How Robert Griffin Has Pioneered the Option Offense in the NFL

Chris RolingFeatured ColumnistDecember 3, 2012

LANDOVER, MD - DECEMBER 03:  Quarterback Robert Griffin III #10 of the Washington Redskins runs for a 46-yard gain as he is taken down by  Stevie Brown #27 of the New York Giants in the second half at FedExField on December 3, 2012 in Landover, Maryland.  (Photo by Rob Carr/Getty Images)
Rob Carr/Getty Images

Washington Redskins quarterback Robert Griffin III has managed to take the NFL by storm thanks to his unique set of abilities that allow him to torch the league's defenses thanks to a unique option offense. 

Griffin is one of the NFL's most electric players despite only being a rookie. Washington selected RG3 with the No. 2 overall pick in last year's draft and have subsequently tailored the Redskins offensive attack to perfectly suit Griffin's skill set. 

Combining a high football I.Q., a great passing ability and speed that is almost unrivaled in the NFL and a playbook suited for the combination have allowed Griffin to abuse NFL defenses left and right. 

Redskins offensive coordinator Kyle Shanahan had a large task in front of him this past offseason when asked to dial up an offensive attack that would perfectly suit a talented player such as Griffin.

What did Shanahan do? He elected to bring a college-esque offense to the NFL that would allow Griffin to make a split-second decision after the ball is snapped as to whether he will run with it, hand it off or throw it. 

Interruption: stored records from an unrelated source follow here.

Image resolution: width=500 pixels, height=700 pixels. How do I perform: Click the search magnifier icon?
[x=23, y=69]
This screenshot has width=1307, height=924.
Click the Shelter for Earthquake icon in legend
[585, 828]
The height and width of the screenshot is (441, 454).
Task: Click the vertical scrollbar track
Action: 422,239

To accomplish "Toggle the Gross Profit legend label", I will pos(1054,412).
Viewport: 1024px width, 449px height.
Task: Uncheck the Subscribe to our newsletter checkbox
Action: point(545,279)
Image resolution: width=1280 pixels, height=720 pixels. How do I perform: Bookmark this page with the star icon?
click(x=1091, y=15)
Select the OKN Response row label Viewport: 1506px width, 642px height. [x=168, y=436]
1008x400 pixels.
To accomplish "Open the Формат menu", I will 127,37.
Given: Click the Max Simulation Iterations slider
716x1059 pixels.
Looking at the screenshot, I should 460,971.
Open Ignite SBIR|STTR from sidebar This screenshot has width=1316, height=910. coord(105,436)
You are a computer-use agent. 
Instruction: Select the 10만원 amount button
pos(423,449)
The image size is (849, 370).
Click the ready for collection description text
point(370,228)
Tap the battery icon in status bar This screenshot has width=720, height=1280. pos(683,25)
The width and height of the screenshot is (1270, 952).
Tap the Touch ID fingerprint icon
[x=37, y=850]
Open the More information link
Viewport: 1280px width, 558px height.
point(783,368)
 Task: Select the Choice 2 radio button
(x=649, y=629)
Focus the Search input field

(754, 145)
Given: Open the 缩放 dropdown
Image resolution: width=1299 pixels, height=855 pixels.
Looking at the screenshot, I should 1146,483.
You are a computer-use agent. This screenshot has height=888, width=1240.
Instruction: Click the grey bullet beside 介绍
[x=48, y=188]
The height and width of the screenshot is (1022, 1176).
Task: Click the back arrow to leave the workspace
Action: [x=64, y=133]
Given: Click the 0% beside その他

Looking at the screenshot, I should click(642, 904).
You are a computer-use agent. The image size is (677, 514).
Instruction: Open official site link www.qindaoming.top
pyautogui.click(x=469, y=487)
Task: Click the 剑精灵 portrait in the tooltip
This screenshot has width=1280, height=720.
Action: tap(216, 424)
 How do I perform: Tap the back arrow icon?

The results have been magnificent. 

In 12 contests, Griffin has thrown for 2,660 yards, 17 touchdowns and four interceptions. He's earned a jaw-dropping 104.6 quarterback rating while completing a ridiculous 67.4 percent of his passing attempts. Thanks to the option offense, Griffin has also rushed the ball 105 times for 714 yards and six touchdowns, giving him a ludicrous nine yards per carry average.

The benefits of the option offense don't stop with Griffin. His starting running back, a sixth-round rookie in Alfred Morris, has rushed for 982 yards and six touchdowns with a 4.7 yards-per-carry average. 

Washington currently has the No. 8 scoring offense in the entire NFL thanks to the option, with 27 points scored per game. Behind Griffin and Morris the Redskins have the best rushing attack in the league with 164 yards on the ground per game. 

Griffin is the one quarterback in the league teams simply aren't sure how to prepare for just yet. It's a difficult task for a defense to not only account for the rushing efficiency of both Griffin and Morris, but to account for the passing prowess of the rookie as well. 

Defenses have to properly read and react to what Griffin is doing, or essentially predict how he is going to read the defense. All personnel on the defensive side of the ball have to stay at home or Griffin will make the correct read and torch the defense. 

It's no secret that Griffin will at times receive upward of 10 carries per game as essentially the second running back on the depth chart thanks to the option. He won't power through defensive lines in the red zone like a Cam Newton will, rather, he'll break the big gains that either score or put his team in a great position to score.

The genius behind the option offense in Washington is Kyle Shanahan, but Griffin is what makes it work. The attack seemingly gets better and better every week, which has allowed Griffin to flourish in his development. 

Griffin has managed to make the option offense work better than any variation of it we have seen before. He's a special talent that has an exceptionally bright future in the league. 

What's exciting is the future of the offense in Washington. Griffin will only continue to improve as a pocket passer, meaning he will only provide further headaches for defenses around the league. 

Griffin is currently pioneering an offense once not thought possible in the NFL, but if we're lucky, the best it yet to come.